The point of using Arduinos wasn't to go cheap on components, but to make the actual satellite itself more accessible and easier to write code for. In fact, we're doing the opposite of going cheap in terms of hardware: the guts of the components for the satellite itself (not the payload) are all pretty costly because they're all space-rated (and most of them are space-proven).

The expensive hardware is the whole reason we need the Kickstarter campagin!

Joel (ArduSat developer)

The thermal management of the Arduinos is definitely an issue - that's partly why we're putting them on a custom PCB with thermal spreaders to help dissipate the heat. It also helps us fit more of them in the envelope.

Cheers, Joel (ArduSat developer)

Yup, you got it - the camera itself isn't run on Arduino, but it's still controllable from the payload Arduinos.

Ack, you're right, we forgot to put the cameras in the package descriptions - thanks for the heads-up!

The idea main idea with putting the code itself in space is to let people write code that could actually use the sensor/bus data for real-time control, and actually play around with the satellite control system. It's more fun that way, wouldn't you agree? We thought actually using a satellite would be more appealing/rewarding for students/educational groups too.

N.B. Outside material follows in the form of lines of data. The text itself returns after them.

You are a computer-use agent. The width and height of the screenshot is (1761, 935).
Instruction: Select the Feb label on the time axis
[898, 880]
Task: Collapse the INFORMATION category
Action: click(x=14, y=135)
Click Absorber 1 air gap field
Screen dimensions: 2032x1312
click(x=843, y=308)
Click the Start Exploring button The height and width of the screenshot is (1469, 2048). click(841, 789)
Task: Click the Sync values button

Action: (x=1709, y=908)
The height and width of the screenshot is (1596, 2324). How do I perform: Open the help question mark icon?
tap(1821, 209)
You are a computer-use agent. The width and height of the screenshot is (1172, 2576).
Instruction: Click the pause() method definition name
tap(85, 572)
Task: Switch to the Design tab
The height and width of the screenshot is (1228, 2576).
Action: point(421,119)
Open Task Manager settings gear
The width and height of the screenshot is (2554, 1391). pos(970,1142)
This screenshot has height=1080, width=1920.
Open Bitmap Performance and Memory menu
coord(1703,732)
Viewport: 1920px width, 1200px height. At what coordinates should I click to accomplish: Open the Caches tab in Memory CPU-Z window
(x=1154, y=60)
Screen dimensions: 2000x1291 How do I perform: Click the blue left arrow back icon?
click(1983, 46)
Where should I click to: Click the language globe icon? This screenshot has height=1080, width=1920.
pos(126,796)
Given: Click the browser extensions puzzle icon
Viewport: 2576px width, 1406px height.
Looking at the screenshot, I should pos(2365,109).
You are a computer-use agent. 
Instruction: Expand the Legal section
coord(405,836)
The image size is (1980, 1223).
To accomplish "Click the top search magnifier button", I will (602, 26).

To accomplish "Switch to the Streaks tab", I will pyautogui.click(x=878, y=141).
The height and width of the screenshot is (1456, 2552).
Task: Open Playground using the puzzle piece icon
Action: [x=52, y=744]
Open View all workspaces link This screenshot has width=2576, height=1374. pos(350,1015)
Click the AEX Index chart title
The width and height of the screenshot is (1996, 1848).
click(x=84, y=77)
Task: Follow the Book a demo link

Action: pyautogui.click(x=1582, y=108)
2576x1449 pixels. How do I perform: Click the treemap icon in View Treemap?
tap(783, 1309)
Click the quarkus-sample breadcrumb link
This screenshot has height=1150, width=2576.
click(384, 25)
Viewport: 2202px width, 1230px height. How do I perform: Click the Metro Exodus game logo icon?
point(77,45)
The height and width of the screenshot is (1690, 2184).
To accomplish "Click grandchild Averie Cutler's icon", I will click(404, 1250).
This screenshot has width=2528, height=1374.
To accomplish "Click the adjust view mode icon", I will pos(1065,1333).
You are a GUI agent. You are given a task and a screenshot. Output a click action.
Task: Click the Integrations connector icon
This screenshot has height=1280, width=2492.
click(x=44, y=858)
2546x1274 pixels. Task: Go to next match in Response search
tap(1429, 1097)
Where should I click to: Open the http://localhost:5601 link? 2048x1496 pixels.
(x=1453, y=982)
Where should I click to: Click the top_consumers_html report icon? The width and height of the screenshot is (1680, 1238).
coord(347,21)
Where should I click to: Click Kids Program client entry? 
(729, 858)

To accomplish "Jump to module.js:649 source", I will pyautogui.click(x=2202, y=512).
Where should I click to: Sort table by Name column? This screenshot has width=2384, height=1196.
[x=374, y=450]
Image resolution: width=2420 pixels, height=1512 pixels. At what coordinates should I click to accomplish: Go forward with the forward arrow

Re: the GPS and other sensors, they're all either space-rated (and actually space-proven, in the case of the GPS), and the one's that aren't are going to need some limited climate control.

Joel (ArduSat developer)

It's funny that you mention the ARM, since the image processing is actually done with the flight control computer, a NanoMind 712C, which uses an ARM processor.

Cheers,

Joel (ArduSat developer)

In terms of the image memory issue, the image processing won't be done on an Arduino, but by the flight control computer (the design baseline uses a GOMSpace NanoMind 712C), which uses a 2GB SD card for storage until we can downlink it. Our downlink rate is around 4800kbps, so we've estimated a full-res image download time of under a two minutes. We won't be taking live video, because you're right, you can't get the data down fast enough; the cameras will take single still frames.

The GPS we're using isn't a commercial receiver, it's a space-rated version that's flown successfully on previous missions.

The launch will be done on a normal rocket using the standard P-POD deployment, which is priced as low as $0 for educational missions, as high as $60k for private launches, and anywhere in between with partner arrangements.

The advantage of running the code on boards is you can also design apps that need closed-loop control of the satellite, which isn't possible if if you just downlink the data and use it on the ground.

The altitude we'll fly at isn't a perfect vacuum, and there's going to be some pretty interesting things going on with the ionosphere due to the solar maximum next year that we want to be able to have a look at. And the temperature sensors are going to be inside the casing, where there's limited thermal control to give partial isolation from the extremes of open space.

tl;dr I'd be happy to answer more questions about our design, and I'll add yours to our FAQ section on the Kickstarter.

Cheers, Joel (ArduSat developer)